= Eros and Psyche (Robert Bridges) =

1885 tragic and romantic narrative poem

Eros and Psyche is a narrative poem with strong romantic and tragic themes which was first published in 1885 by Robert Bridges. Bridges was licensed as a physician in England until 1882 when he was forced to retire due to a lung disease. He would then devote the rest of his life to literary research and writing and would be appointed as Poet Laureate of the United Kingdom in 1913.

Bridges' Eros and Psyche retells the Eros (Cupid) and Psyche myth first recorded by Lucius Apuleius in his book The Golden Ass. The work received critical acclaim; Coventry Patmore expressing the opinion that Bridges's version would become the standard form of Apuleius myth.

==Synopsis==
As Psyche - the youngest daughter of a petty king of Crete- grows into the full flower of womanhood, she becomes worshiped by the common people as the living apotheosis of Aphrodite. Aphrodite - noting her worshipers forsaking her temples to instead ask for the princess' blessings - demands speedy vengeance. Commanding her own son (Cupid) for her purpose: Aphrodite orders him to make the Princess Psyche fall in love with some ugly, worthless vagabond. Cupid departs upon his mission.

Cupid's capriciousness - his delight in making gods and men love someone unobtainable - is amply repaid by the Fates: who now condemn him to experience the same. Arriving in Crete and seeing Psyche: Cupid himself falls helplessly in love with her, and resolves to marry her himself and protect her from his own mother's jealous ire. Cupid whisks his beloved Psyche away to a secret dwelling place - conjured into existence by his own divine powers: here Psyche can remain in safety, being protected watched and served by friendly spirits.

==Structure==
The poem is divided into twelve cantos - one for each of the twelve months of the year - which gives the poem a certain, almost "pastoral" feel. The number of stanzas in each canto equals the number of days in that month: so the first canto March has 31 stanzas, the second canto April has 30 stanzas, and so on.

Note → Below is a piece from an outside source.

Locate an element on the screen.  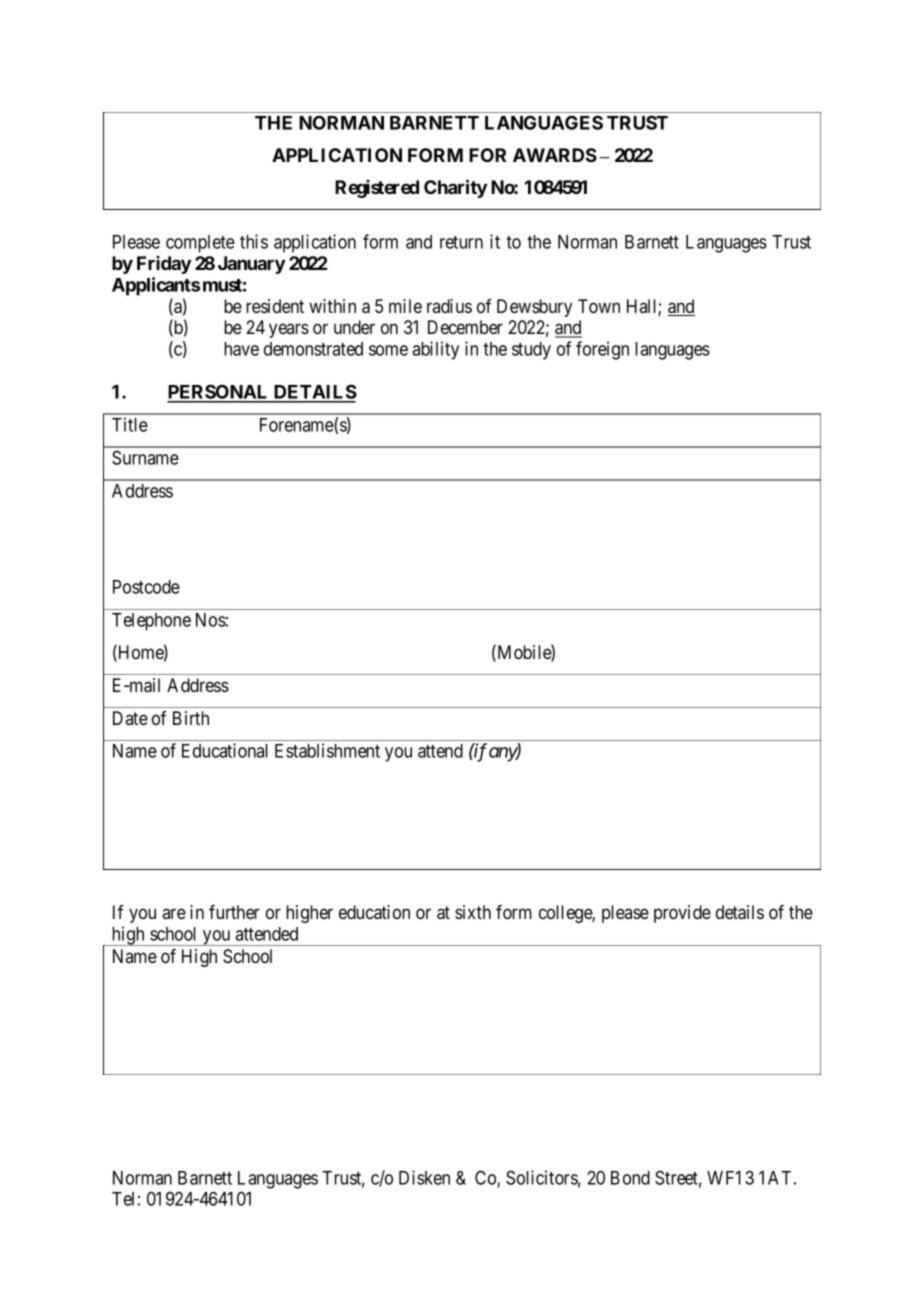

Each stanza is a septet (i.e. comprises exactly seven lines) which follow the same end-rhyming schema of ABABCCB.

== Critical reception ==
While writing for the St. James Gazette in 1885, Coventry Patmore wrote a review on Bridges' version of Eros and Psyche. Patmore stated that Bridges's version of Apuleius's myth "will probably be the standard transcript" because he "takes the story as it stands." Patmore also adds that "Mr. Bridges writes neither above nor below himself.

Author C.S. Lewis also makes a mention of Bridges' Eros and Psyche in his book Till We Have Faces in the Notes section at the end of the book. Lewis says that authors such as Bridges and William Morris re-tell the Apuleius myth with small embellishments and Apuleius remains the "source. Not an influence or a model.

In a study on Robert Bridges done by Albert Guerard, Guerard compares Bridges' version to the original tale by Apuleius. Guerard points out that Bridges made embellishments the Apuleius myth to make the tale appear more lucid and easier for the reader to understand. Guerard also compares certain excerpts from both the Apuleius version as well as Bridges'.